George Raymond Lawrence (1868 – 1938) was a commercial photographer of northern Illinois. In 1900 the Chicago & Alton Railway had just built a special 8-car train to offer daytime service between Alton and St. Louis. Believing it to be the most handsome train in the world, director Mr. Charlton asked company photographer Mr. Lawrence about making an 8 foot photograph of it in its entirety. Lawrence explained that the photo would have to be made in sections and joined together during the printing process. Charlton was dissatisfied with this turn-of-the-century "stitching" technology, which would be neither seamless nor faithful to perspective. Instead, he gave the photographer carte blanche to develop the largest camera in the world to capture without flaws the faultless train. In 2 1/2 months, manufacturer J.A. Anderson of Chicago produced a mammoth camera with the following specifications:
Size of glass negative: 8' x 4 1/2' (that's feet folks!)
Length with bellows extended: 20'
Length with bellows folded: 3'
Weight: 1,400 lbs.
Number of operators: 15
Exposure time: 2 1/2 min.
The gigantic camera cost about $5,000 to make (the price of a large house back then)

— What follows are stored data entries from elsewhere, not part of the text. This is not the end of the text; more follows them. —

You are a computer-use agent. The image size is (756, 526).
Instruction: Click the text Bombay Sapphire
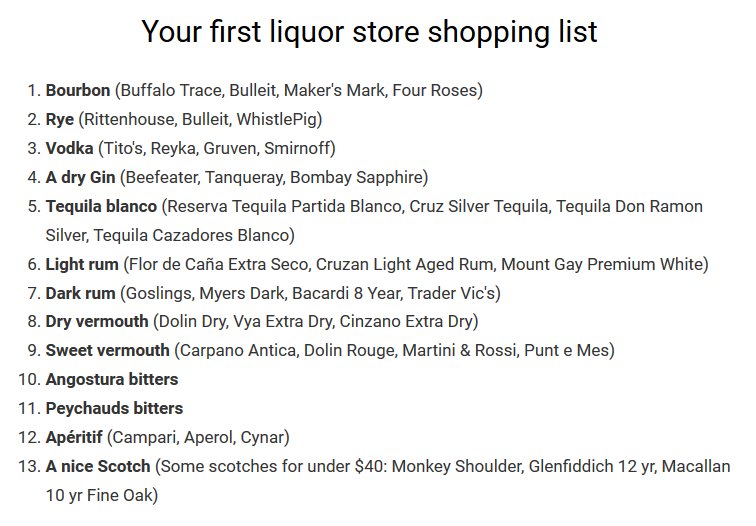click(x=356, y=177)
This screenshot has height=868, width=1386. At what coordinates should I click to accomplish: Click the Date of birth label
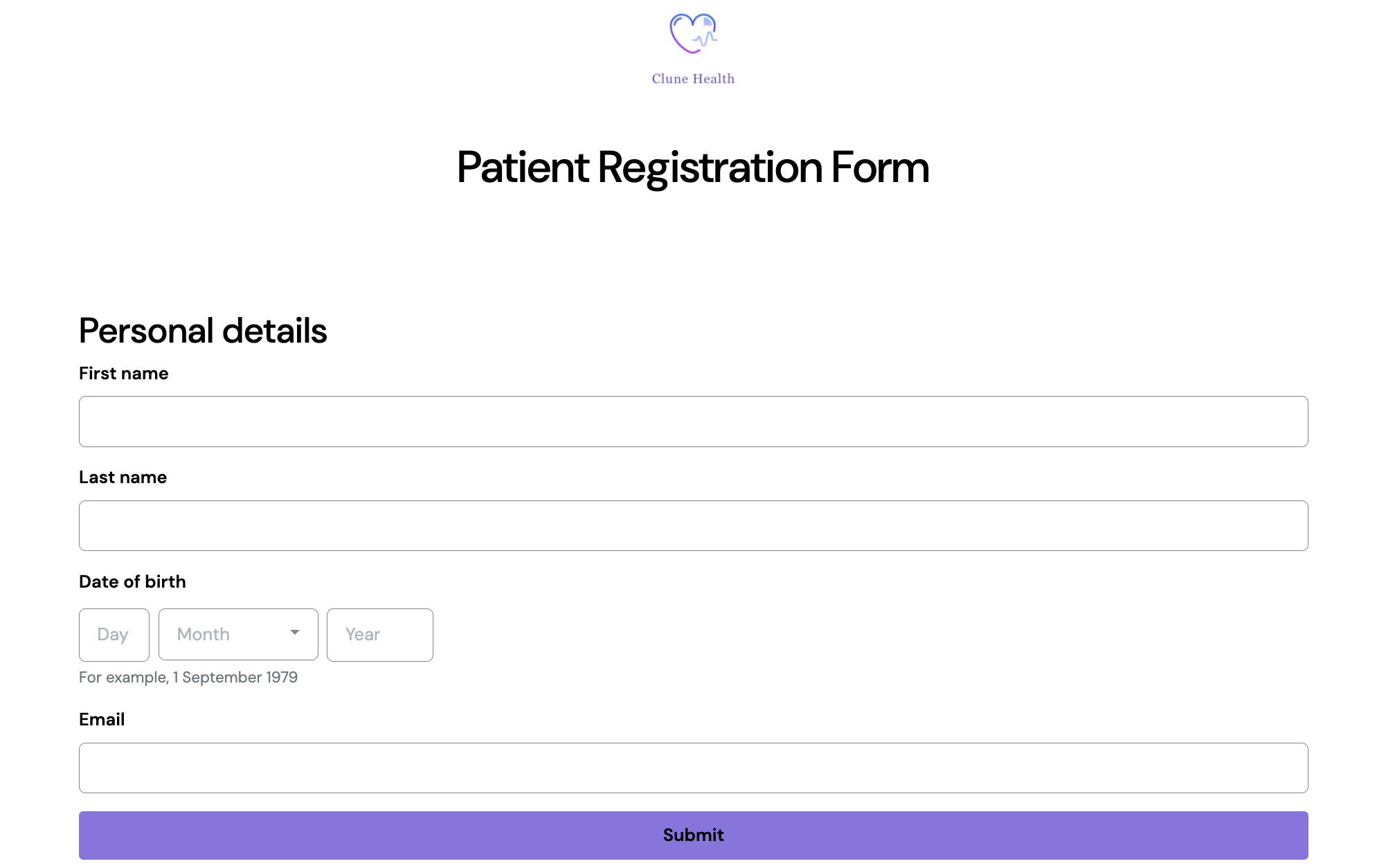coord(132,581)
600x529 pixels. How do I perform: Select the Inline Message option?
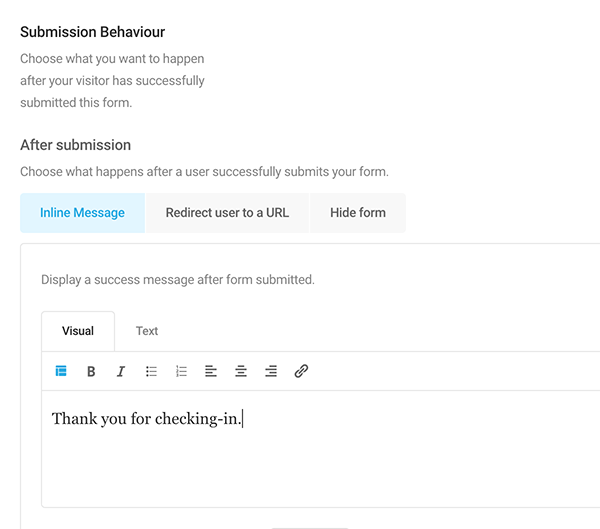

On the day the train was photographed, the camera was hauled 6 miles to the middle of a field by horse-drawn van. Exposures were made using a telescopic, rectilinear lens with 10' of focus. Three prints were submitted to the Paris Exposition of 1900 and provoked such amazement that the photo was believed to be fake. (click on image to enlarge) Once it was authenticated, they awarded George Raymond Lawrence with the ‘Grand Prize of the World for Photographic Excellence.’
One of Lawrence's world renowned photographs is of the ruins of San Francisco, California after the 1906 earthquake. It is a 160-degree panorama from a kite taken 2000 feet (600 m) in the air above the San Francisco Bay that showed the entire city on a single 17-by-48-inch contact print made from a single piece of film. Each print sold for $125 and Lawrence made at least $15,000 in sales from this one photograph. The camera used in this photograph weighed 49 pounds (22 kg) and used a celluloid-film plate.